=== Requirement ===
Work out the number of lines that hold "agent" in the listing, and give that number with no other text.

=== Supplied material ===
--------------------------------

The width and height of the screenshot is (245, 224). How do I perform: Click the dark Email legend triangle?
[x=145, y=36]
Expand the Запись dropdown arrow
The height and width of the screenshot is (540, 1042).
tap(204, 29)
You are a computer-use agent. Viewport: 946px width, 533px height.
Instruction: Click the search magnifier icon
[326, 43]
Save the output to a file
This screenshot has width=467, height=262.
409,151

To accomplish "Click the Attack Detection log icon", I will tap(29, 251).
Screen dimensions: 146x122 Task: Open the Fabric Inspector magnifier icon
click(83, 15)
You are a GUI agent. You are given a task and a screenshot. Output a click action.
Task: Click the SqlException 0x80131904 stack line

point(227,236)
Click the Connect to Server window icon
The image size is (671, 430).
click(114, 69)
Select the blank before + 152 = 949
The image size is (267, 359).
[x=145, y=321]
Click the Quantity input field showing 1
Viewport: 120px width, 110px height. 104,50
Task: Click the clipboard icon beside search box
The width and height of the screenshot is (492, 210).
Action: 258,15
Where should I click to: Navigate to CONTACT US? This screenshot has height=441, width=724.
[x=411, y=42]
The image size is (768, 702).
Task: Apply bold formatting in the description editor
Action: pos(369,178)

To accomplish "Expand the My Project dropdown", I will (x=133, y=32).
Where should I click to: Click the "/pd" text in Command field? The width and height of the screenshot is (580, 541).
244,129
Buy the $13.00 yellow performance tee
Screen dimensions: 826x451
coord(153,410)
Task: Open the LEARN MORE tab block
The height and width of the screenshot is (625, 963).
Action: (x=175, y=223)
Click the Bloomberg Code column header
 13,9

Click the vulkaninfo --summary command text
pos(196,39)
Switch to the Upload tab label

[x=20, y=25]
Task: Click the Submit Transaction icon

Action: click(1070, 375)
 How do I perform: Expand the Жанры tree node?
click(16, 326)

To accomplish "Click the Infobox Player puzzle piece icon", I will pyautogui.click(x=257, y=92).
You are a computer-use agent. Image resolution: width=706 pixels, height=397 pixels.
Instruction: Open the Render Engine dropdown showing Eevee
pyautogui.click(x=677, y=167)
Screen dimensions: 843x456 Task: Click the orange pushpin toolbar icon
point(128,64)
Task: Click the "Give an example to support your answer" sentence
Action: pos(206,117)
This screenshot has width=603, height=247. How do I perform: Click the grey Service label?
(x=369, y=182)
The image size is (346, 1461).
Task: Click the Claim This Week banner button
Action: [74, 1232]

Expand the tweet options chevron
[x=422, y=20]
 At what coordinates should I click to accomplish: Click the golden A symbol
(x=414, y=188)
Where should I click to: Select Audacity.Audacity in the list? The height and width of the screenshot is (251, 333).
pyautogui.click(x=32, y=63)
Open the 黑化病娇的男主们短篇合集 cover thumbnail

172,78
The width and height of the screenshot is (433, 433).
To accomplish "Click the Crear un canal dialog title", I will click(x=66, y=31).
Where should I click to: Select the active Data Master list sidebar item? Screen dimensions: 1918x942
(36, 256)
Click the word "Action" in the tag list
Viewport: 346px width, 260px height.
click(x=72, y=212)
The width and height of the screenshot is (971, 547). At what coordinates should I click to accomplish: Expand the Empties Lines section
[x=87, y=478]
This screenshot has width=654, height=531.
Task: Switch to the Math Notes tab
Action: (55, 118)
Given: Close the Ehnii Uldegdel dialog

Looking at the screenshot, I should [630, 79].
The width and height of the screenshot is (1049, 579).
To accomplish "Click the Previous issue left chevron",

--------------------------------

=== The answer ===
3